STATED PROBLEM
Rewrite the records starting with the line that contains "You are a computer-use" and going on through the line that contains "pos(631,767)", changing "gear" to "cog" and keeping everything else the same. Give only those lines, and leave the pictures out.

DATA EXTRACT
_ _ _

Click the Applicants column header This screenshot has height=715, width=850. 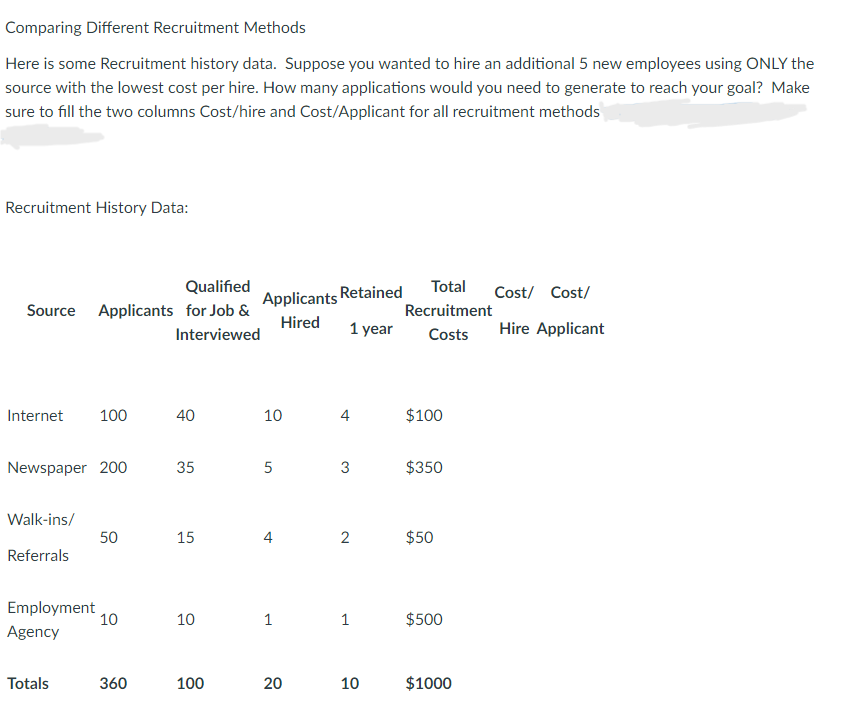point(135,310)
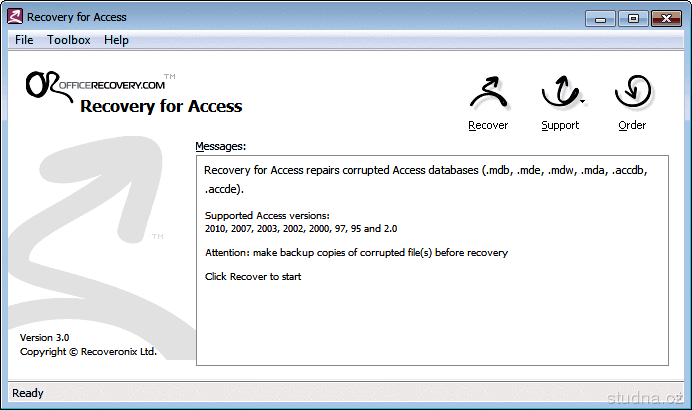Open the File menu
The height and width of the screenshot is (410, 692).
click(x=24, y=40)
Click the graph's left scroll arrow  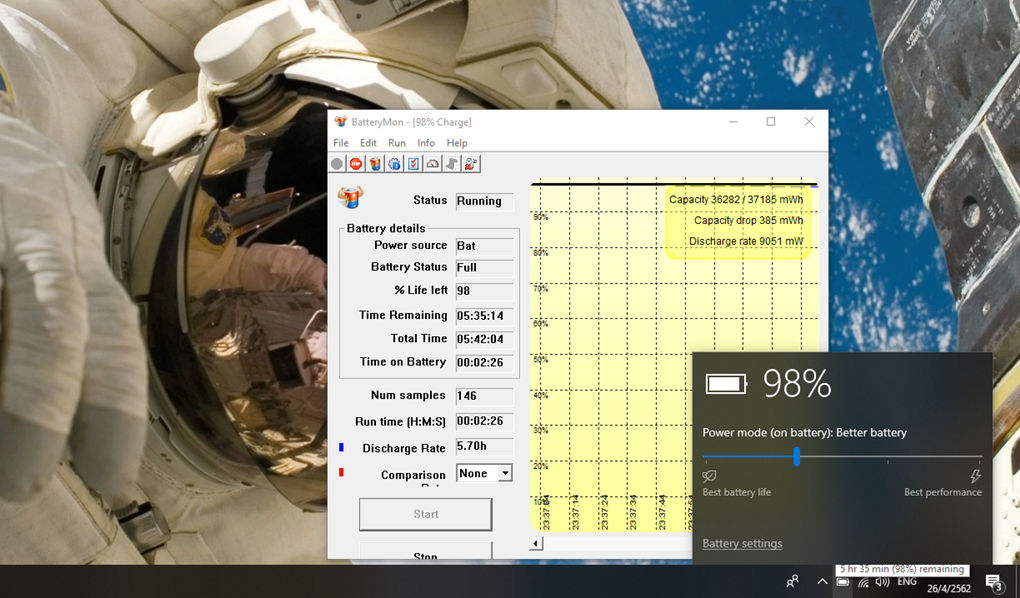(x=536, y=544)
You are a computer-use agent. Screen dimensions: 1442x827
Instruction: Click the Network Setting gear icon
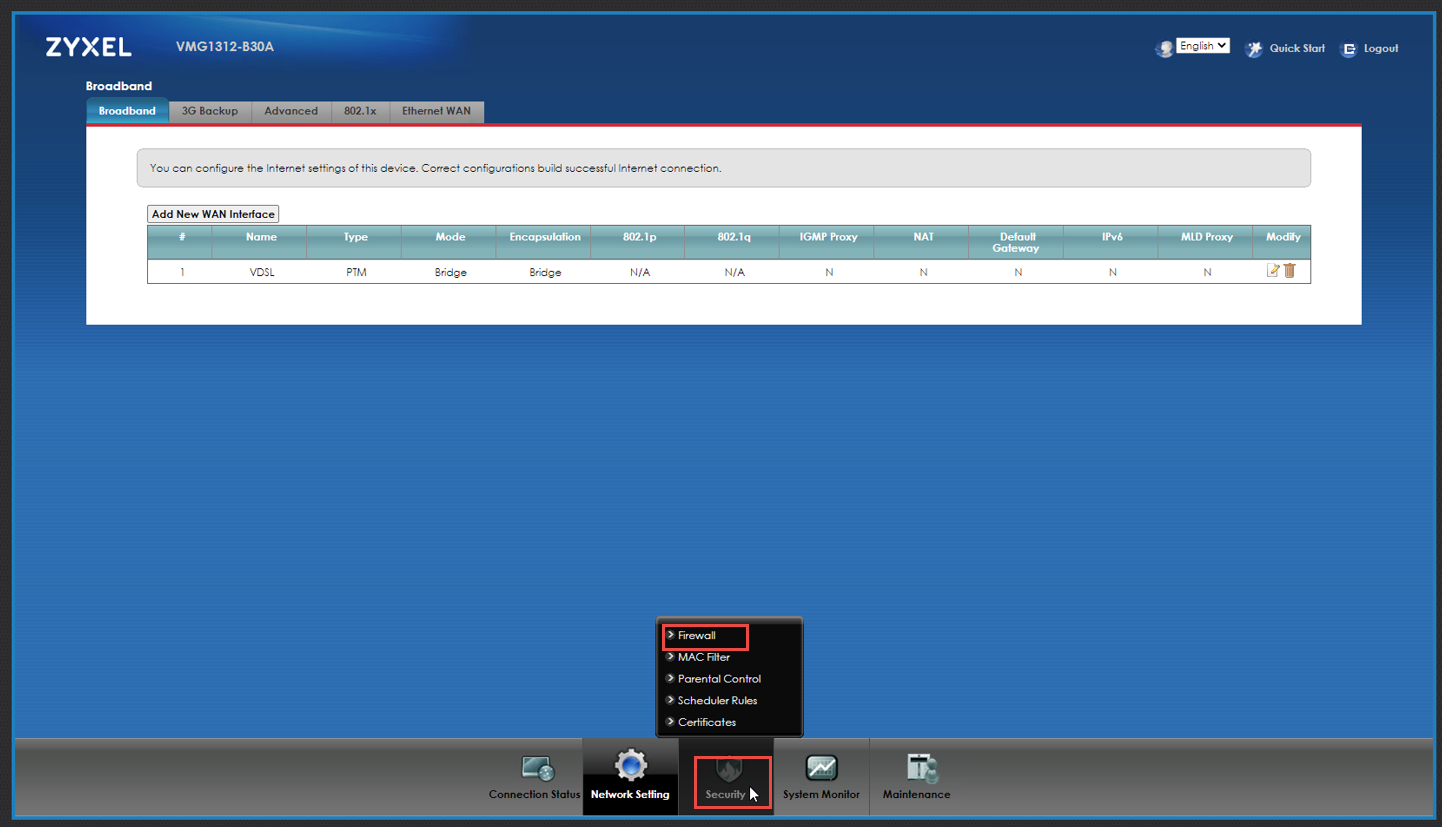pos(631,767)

_ _ _

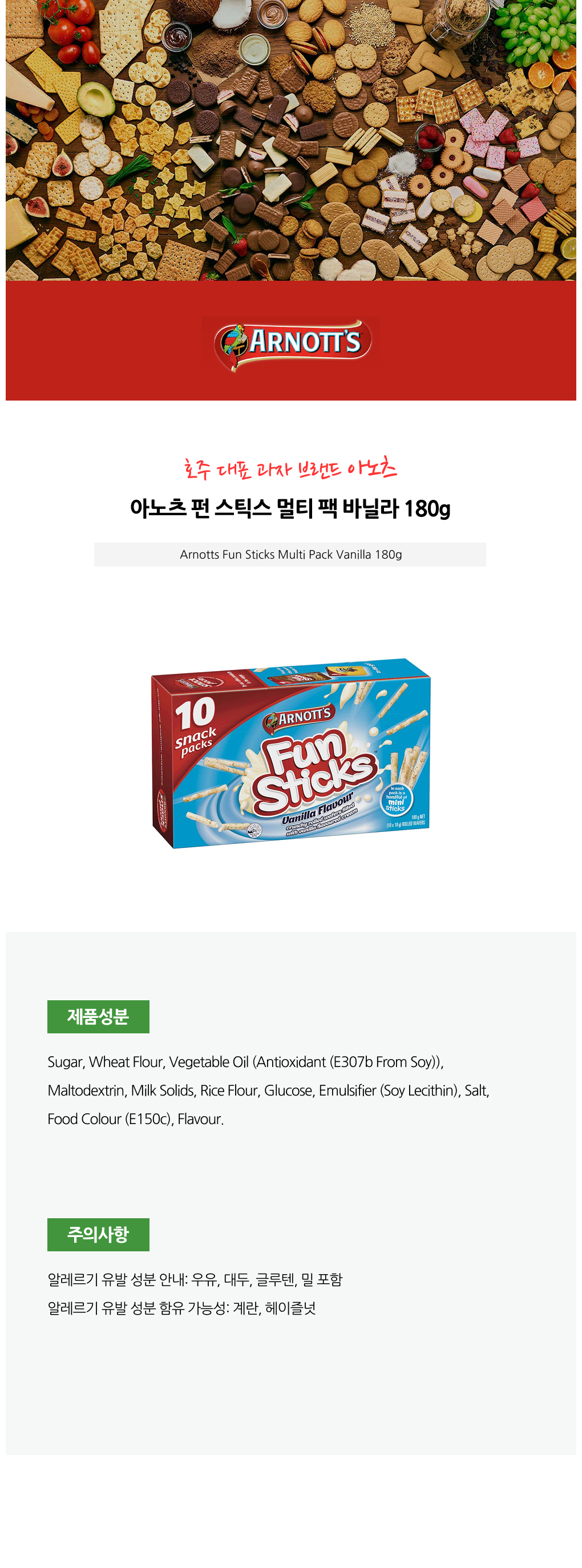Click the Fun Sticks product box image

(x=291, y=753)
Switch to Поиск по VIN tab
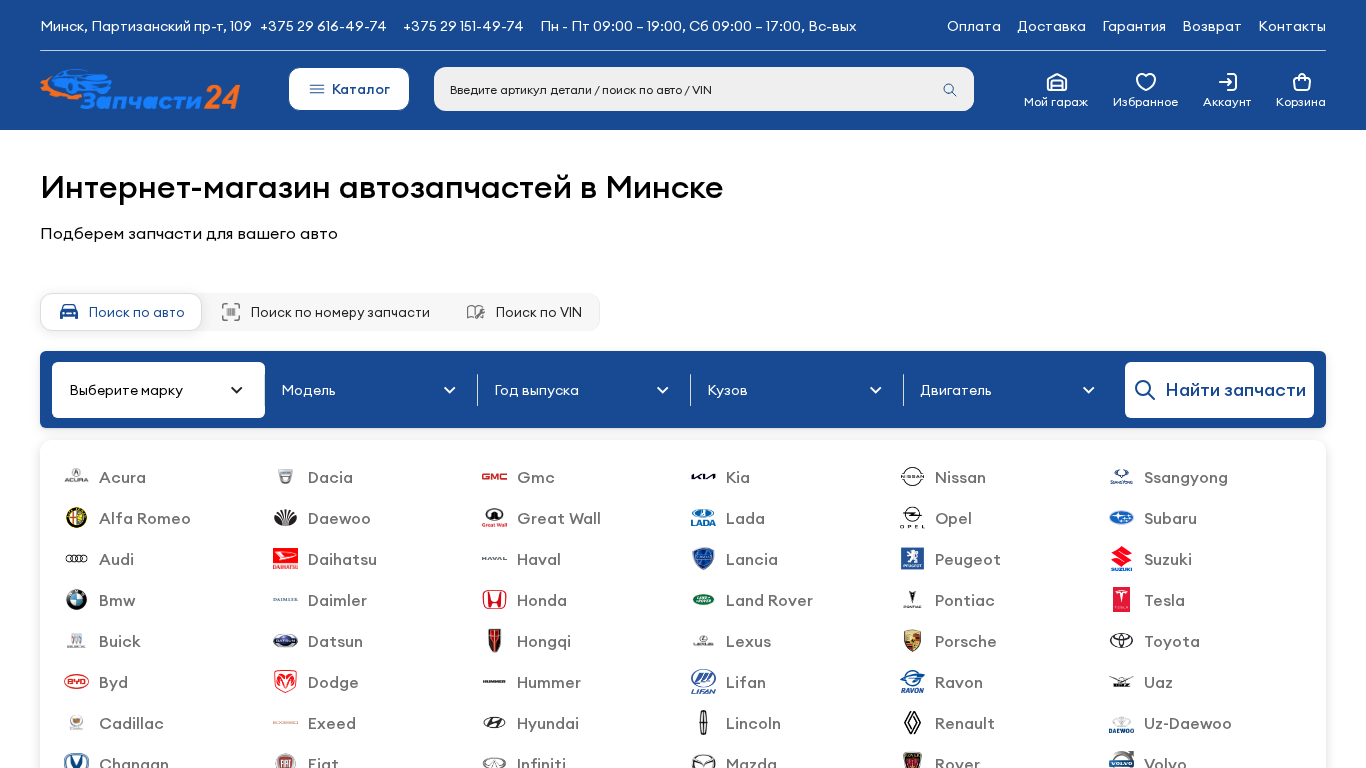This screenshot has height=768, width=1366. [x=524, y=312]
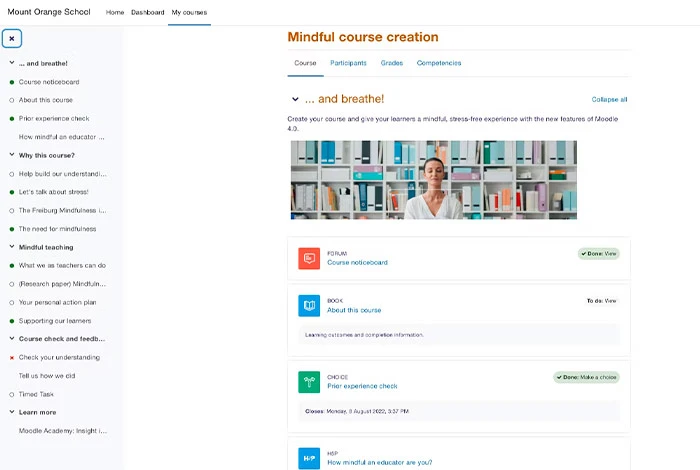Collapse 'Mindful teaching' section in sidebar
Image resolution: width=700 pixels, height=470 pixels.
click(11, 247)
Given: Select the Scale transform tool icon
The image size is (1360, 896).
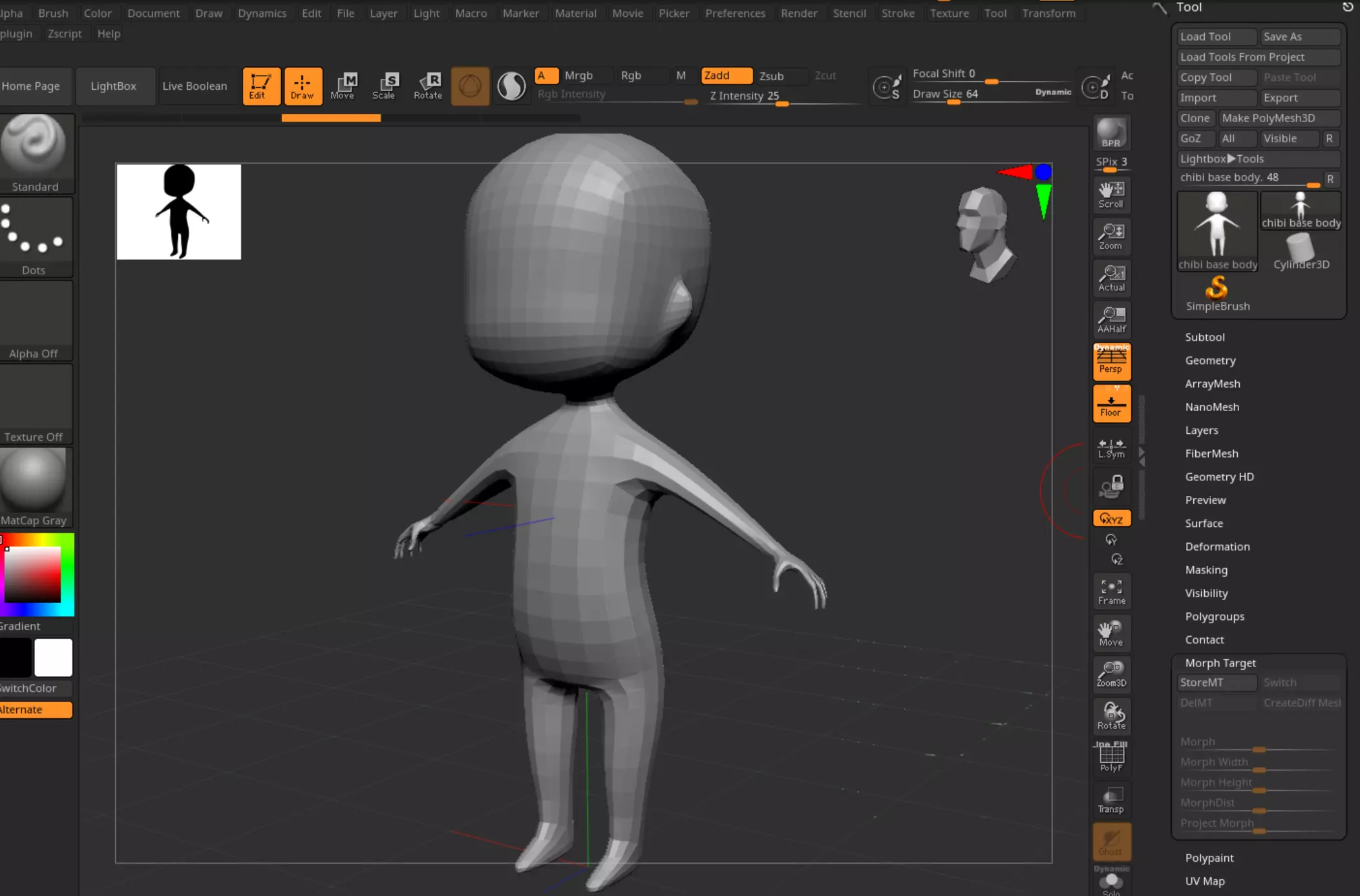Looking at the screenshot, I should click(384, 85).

_ _ _

FULL SOLUTION
You are a computer-use agent. Screen dimensions: 1442x827
Instruction: Click the Network Setting cog icon
pos(631,767)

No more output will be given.